SQL Server – Joining Across Partitions

sql server

SQL Server documentation for partitioning states:

Where possible, minimize requirements for referential integrity across vertical and functional partitions.

If cross-partition joins are necessary, run parallel queries over the
partitions and join the data within the application.

https://docs.microsoft.com/en-us/azure/architecture/best-practices/data-partitioning

I do understand that lack of referential integrity will make writes much faster since there won’t be a need to check other partitions for referential constraints. But how will handling joins in the application be beneficial.The number of requests to the database server and the processing needed will be the same if it was done by an RDBMS join, wouldn't it? (And in addition, for application-side joins, there will be the burden of network round-trips between the application server and the database server.)

Best Answer

Be very careful not to conflate table partitioning with (and?) database sharding. This specific article doesn't do itself any favors by having such a generic and overloaded title, and you're not the first person to start referring to sharding as partitioning.

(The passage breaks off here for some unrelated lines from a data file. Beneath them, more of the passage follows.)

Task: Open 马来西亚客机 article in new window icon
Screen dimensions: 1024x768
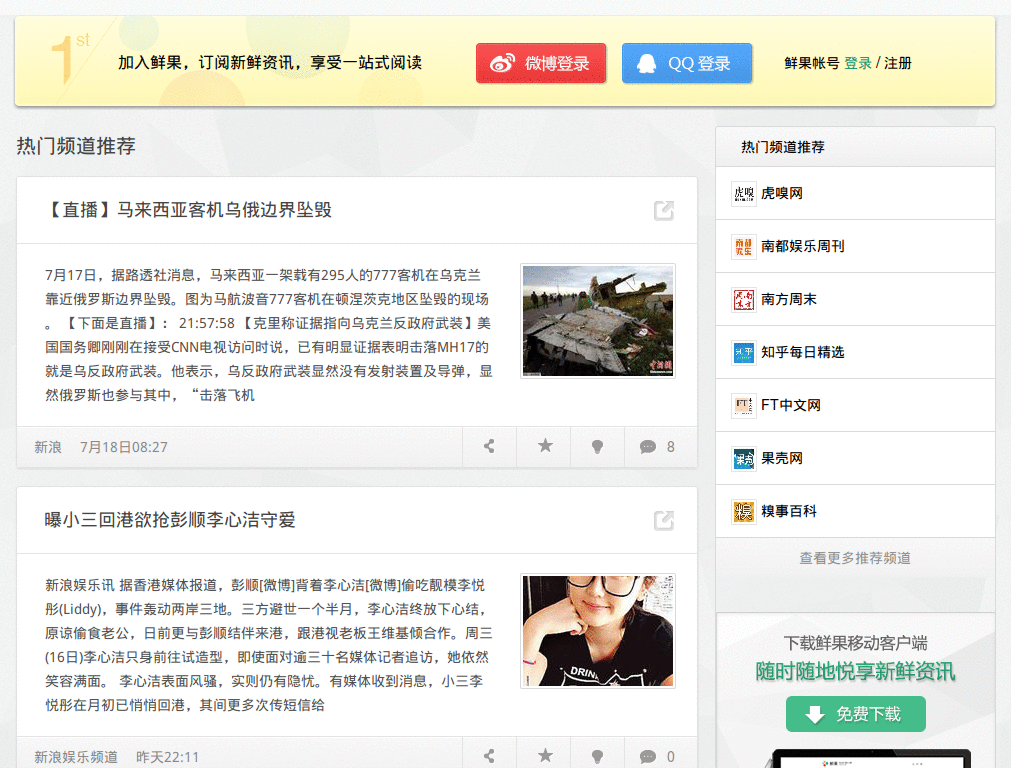Action: coord(663,210)
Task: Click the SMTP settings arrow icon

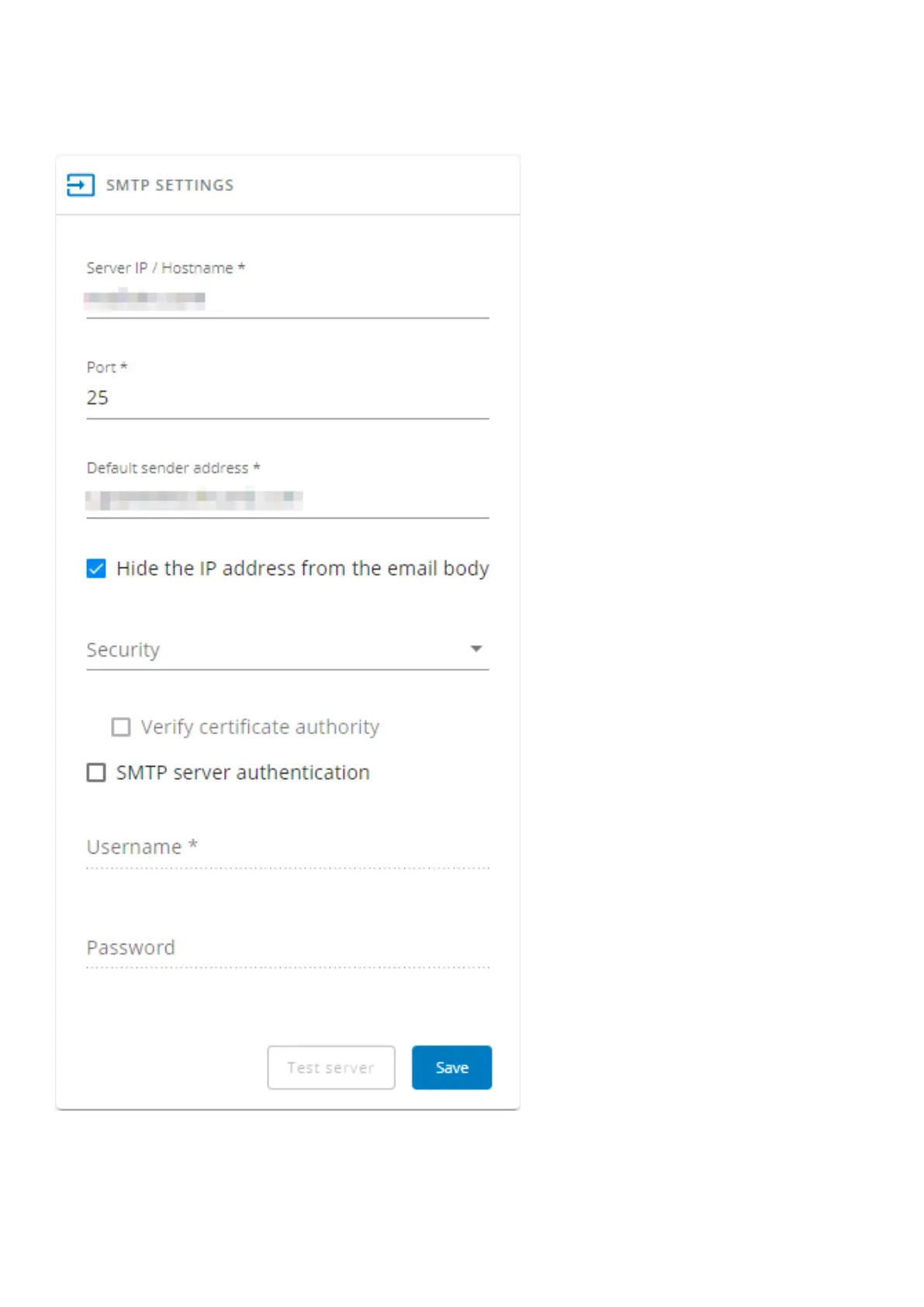Action: 81,185
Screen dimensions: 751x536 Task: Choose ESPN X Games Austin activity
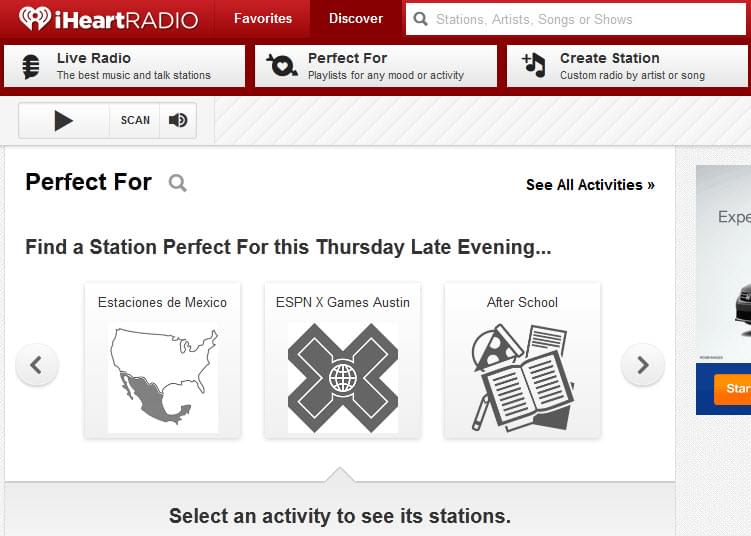(342, 360)
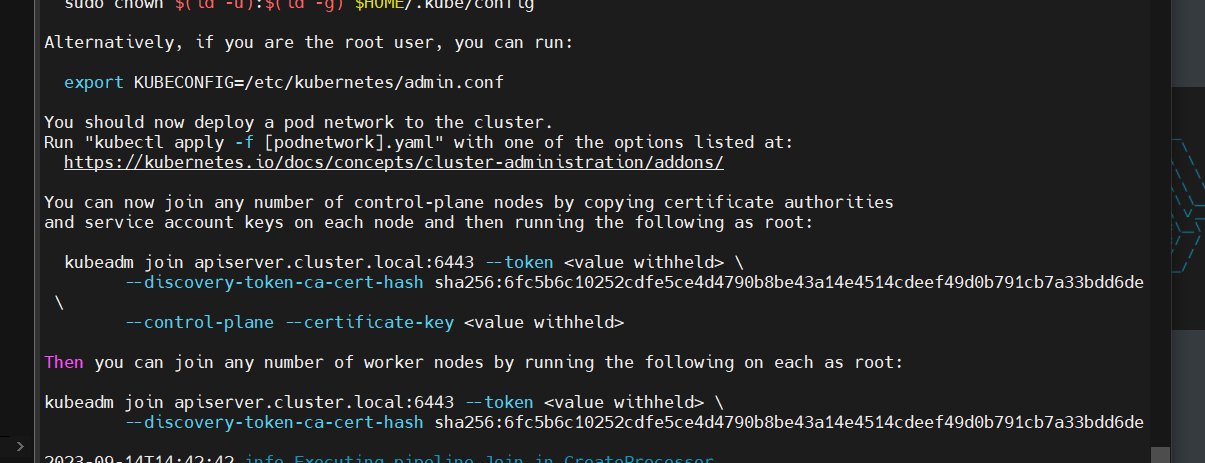Click the ASCII art panel on the right
The image size is (1205, 463).
coord(1186,200)

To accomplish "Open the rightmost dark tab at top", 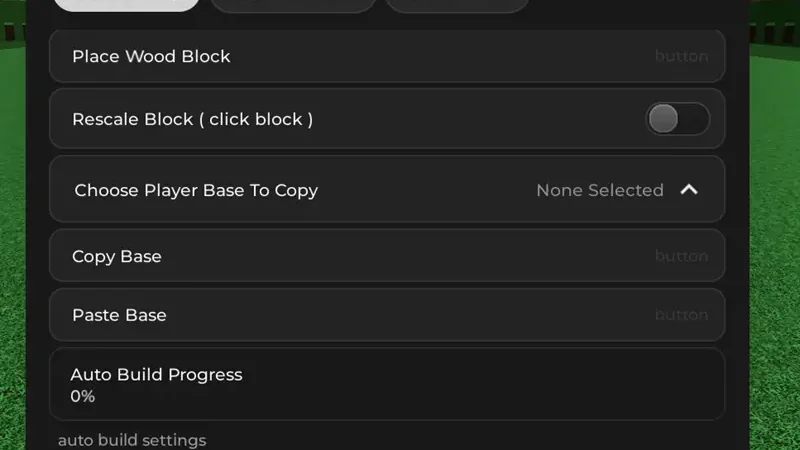I will [456, 4].
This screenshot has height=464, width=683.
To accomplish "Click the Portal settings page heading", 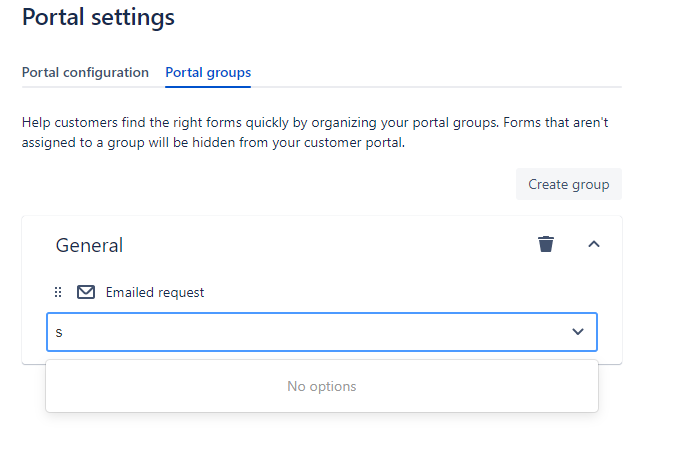I will pos(98,17).
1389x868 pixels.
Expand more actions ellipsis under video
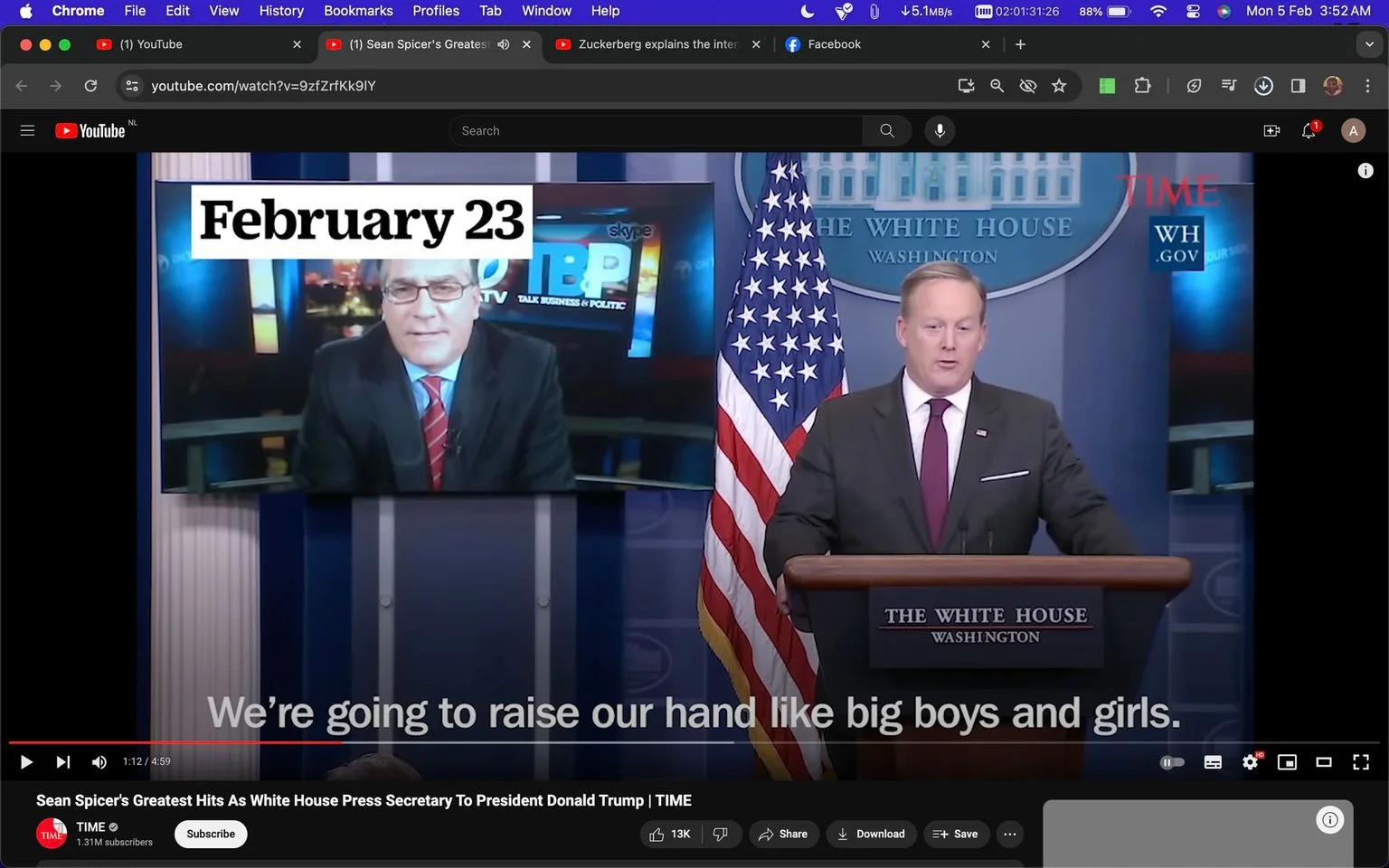pyautogui.click(x=1010, y=834)
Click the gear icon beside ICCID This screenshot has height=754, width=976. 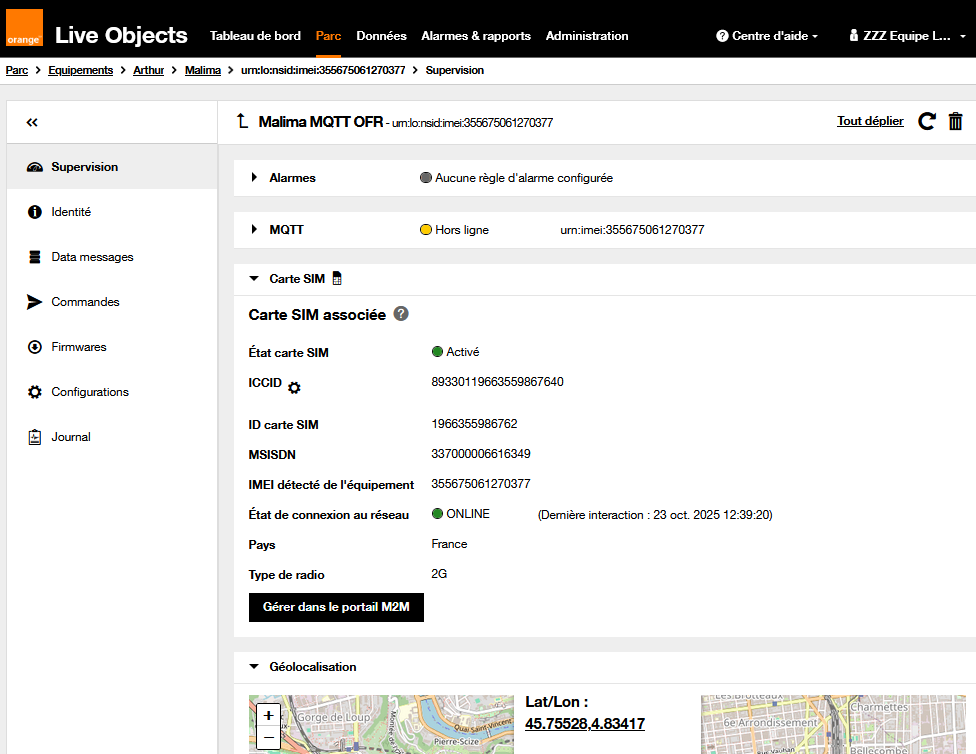pos(294,387)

In fact, there is already a pull request to change the title to Horizontal, vertical, and functional data partitioning.

The minimize requirements for referential integrity bit implies that you shouldn't be sharding data that you commonly join. If your question is "when would handling joins in the application be beneficial?" it would be a narrow use case, probably where latency between the application and a shard is better than the latency between shards (think distributed app and geo-replicated data), and when all of the data is being cached closer to the application anyway (e.g. Redis), as most good applications will plan for at the outset these days. Make sure you have done proper research to determine that (a) you need sharding at all, and (b) that you should be separating data you plan to join a lot. There are almost certainly going to be separation tactics that minimize the need to join across shards or in the application.

Sharding works best when each node that you're writing to contains data that is largely independent and can live without any of the other nodes. When they depend on each other and you're joining between them, you've largely defeated the purpose of separating them in the first place. A good use case is when each customer/tenant has its own shard (or its own database on one of the shards). Most activity for any given tenant is focused on that shard. When central data is needed, it is often replicated to each of the shards, rather than joined across shards. This is the one of the models APS and Azure SQL Data Warehouse use.

would like to get to the bottom of why MS encourages application-side join instead of a db join

They are talking about aggregate queries there, and I think they are implying that you are concatenating the results, not joining them. For example if customer A is on shard 1 and customer B is on shard 2, and you want to show total sales by customer, the app can (even asynchronously) run an aggregate query on shard 1 for customer A, and an aggregate query on shard 2 for customer B, do that in parallel, and then just union those results together. No joining across shards. I think you are reading way too much into it by saying they are encouraging it or suggesting it is necessary.

And if you want an answer to why Microsoft says something in a very specific way, you're going to have to ask Microsoft. We can help you interpret what they probably mean, and even suggest scenarios where it makes sense, but we can't "get to the bottom" of anything.